Lo cierto es que Jonás Trueba apuesta con caballo ganador. La sociedad adulta siente que está en deuda con las últimas generaciones, y tiende a disculparse y a disculparles a la menor ocasion. La culpa es del sistema educativo siempre, del capitalismo o del neocapitalismo o del liberalismo o de la redes sociales que fagocitan sus mentes en formaciòn, o de los endiablados horarios laborales que obstaculizan la fluida comunicación familiar. Por eso la recepción de esta propuesta ha de ser necesariamente dispar entre los que no tienen adolescentes en su entorno, los que los tienen pero de uno en uno o de dos en dos y los que trabajan con ellos en grupos de treinta. Los adultos de los dos primeros casos salen de la sala con la satisfacción del deber cumplido. Ya entienden a la chavalada. Han confirmado que en algunos sigue viva la chispa de la rebeldía, que aún quieren cambiar el mundo. Que pueden sentarse a hablar de política en una mesa camilla. Se enternecen al comprobar que hay cosas que no cambian, como las primeras sutilezas del amor o los clandestinos encuentros alcohólicos en los viajes de fin de curso. Los adultos pertenecientes al tercer colectivo quizá, solo quizá, concluyan algo diferente.

··········

### Tareas del ejercicio:
[1] Enumera todos los factores a los que, según el fragmento sobre Jonás Trueba, se culpa de lo que les pasa a las últimas generaciones.
[2] Según el fragmento sobre Jonás Trueba, ¿por qué la recepción de esta propuesta ha de ser dispar entre distintos tipos de adultos?
[3] Escribe la continuación del fragmento sobre Jonás Trueba a partir de su última frase.
El listado no tiene ningún papel en esto.

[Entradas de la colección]
··········

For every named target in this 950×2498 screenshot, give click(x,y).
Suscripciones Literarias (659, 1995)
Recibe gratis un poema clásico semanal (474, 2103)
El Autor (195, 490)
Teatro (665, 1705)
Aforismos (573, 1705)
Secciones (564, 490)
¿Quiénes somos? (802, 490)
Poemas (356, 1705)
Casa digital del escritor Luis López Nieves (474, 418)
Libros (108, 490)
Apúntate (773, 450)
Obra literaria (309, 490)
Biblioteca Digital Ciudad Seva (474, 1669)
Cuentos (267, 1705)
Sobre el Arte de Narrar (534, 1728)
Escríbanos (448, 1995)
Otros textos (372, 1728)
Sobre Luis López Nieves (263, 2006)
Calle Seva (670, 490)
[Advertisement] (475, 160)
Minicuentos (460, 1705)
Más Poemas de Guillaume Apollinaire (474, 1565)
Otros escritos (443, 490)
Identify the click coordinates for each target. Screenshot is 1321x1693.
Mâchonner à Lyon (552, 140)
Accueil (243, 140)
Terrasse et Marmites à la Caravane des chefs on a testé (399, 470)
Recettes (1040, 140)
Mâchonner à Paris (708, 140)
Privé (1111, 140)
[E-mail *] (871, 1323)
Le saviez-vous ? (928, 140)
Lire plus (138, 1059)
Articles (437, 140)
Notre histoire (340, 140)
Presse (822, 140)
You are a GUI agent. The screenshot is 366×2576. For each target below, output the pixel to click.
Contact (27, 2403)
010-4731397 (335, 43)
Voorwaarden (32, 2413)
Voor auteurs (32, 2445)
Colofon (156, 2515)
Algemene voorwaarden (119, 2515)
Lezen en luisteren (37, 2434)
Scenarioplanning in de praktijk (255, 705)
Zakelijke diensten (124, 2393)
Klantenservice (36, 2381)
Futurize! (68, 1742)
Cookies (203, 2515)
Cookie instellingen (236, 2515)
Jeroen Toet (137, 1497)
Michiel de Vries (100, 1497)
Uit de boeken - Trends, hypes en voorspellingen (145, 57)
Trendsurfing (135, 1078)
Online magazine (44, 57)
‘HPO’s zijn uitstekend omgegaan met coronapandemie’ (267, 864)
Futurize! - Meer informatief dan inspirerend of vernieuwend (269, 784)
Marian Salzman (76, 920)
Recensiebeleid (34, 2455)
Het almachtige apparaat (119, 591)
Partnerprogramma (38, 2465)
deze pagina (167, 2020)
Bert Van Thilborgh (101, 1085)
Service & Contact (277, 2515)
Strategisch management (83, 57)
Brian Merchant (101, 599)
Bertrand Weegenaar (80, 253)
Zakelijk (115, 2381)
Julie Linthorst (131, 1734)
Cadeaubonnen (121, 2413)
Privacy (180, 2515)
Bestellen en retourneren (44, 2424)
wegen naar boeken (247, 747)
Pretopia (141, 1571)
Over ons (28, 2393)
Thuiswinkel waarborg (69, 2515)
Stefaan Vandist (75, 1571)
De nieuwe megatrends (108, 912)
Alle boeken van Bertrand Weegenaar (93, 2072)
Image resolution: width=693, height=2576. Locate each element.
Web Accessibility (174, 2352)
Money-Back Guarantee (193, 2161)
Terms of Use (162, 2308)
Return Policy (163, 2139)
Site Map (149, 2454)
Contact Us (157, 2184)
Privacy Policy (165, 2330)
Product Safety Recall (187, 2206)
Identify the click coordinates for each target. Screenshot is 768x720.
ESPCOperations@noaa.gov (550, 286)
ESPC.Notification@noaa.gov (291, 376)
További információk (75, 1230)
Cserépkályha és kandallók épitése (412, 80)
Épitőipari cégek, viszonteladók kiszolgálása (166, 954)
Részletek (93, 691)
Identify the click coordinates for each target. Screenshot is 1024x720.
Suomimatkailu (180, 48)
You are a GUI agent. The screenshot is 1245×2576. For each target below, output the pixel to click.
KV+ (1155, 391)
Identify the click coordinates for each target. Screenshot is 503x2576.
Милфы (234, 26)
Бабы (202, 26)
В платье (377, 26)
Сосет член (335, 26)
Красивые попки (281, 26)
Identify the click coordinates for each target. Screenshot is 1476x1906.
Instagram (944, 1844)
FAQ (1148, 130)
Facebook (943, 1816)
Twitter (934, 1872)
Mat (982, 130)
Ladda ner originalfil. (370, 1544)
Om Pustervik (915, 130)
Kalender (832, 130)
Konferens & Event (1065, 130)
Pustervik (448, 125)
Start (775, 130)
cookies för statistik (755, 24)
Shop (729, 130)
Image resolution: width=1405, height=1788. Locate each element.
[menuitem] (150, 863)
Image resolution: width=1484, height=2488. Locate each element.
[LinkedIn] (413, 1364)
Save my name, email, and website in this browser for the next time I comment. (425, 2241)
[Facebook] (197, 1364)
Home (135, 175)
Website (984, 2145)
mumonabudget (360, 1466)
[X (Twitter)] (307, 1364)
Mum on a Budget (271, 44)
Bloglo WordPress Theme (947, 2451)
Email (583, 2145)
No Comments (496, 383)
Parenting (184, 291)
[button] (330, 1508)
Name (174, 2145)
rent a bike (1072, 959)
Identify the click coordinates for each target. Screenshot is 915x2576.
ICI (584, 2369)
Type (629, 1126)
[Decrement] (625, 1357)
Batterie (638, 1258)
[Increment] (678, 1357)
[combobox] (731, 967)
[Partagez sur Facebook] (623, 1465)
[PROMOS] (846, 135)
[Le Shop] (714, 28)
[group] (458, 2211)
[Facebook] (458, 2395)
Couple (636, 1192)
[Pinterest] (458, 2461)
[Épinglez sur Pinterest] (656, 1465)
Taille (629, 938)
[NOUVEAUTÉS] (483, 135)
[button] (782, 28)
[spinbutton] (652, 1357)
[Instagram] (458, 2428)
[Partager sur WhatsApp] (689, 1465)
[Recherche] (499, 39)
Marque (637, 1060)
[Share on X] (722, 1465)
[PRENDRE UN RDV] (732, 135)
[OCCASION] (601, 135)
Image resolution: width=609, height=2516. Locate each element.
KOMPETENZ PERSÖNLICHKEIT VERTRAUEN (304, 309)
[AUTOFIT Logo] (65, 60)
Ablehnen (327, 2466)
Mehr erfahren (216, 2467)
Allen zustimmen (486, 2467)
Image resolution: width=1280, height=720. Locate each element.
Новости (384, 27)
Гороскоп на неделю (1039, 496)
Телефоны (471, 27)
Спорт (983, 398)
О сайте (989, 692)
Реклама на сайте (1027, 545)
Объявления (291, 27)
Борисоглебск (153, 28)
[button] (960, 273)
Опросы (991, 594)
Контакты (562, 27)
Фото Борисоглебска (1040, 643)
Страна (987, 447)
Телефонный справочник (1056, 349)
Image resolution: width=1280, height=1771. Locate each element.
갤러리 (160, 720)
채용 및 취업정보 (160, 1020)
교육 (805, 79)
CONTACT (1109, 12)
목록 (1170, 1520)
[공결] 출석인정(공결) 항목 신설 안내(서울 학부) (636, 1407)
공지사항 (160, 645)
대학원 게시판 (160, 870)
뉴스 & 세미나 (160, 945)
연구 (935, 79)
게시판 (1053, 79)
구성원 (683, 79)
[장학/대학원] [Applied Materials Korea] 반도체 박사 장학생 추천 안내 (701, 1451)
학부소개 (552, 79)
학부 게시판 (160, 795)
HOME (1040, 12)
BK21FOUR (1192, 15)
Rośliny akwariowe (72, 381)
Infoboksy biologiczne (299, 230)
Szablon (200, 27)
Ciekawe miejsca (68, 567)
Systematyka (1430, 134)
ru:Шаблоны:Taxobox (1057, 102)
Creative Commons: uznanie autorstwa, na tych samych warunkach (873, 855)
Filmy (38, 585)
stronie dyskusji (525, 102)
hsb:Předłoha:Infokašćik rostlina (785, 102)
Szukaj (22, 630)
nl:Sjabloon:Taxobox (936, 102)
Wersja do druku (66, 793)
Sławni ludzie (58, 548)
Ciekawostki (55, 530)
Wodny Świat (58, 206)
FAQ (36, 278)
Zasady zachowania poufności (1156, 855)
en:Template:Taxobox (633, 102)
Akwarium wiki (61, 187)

··········

### Respuestas por tarea:
[1]
- El sistema educativo
- El capitalismo
- El neocapitalismo
- El liberalismo
- Las redes sociales
- Los endiablados horarios laborales

[2] La sociedad adulta se siente en deuda con las últimas generaciones. Por eso tiende a disculparlas a la menor ocasión y a culpar siempre a factores externos. De ahí que la propuesta se reciba de forma distinta según el contacto que cada adulto tenga con adolescentes: ninguno, uno o dos, o grupos de treinta.

[3]
Se darán cuenta de lo importante que es la selección de participantes. Los adolescentes seleccionados pertenecen a tres institutos de educación secundaria públicos (se agradece la confianza), y eso ya es una toma de postura. Como también lo es la variedad estética de algunos de los chicos y chicas, que sean músicos, lectores impenitentes, y que dos de esos institutos sean de lo mejorcito de la red pública, lo que permite esos veraces momentos de debate en los mismos recintos educativos o de reflexión en el dormitorio, ese castillo inexpugnable.
También apreciará qué ocurre cuando al adolescente se le da ese espacio tan exigido de libertad de expresión, espacio desde luego no extirpado en las aulas por más que desde fuera se haga ver lo contrario. Cuando el adolescente obtiene ese espacio, resulta que se se expresa con frases sin terminar, afirma que la Ilustración no ha llegado a España, que vivimos en una pseudodictadura, o confunde en una visita cultural sintoísmo con sionismo y nadie osa corregirles. Cómo osar.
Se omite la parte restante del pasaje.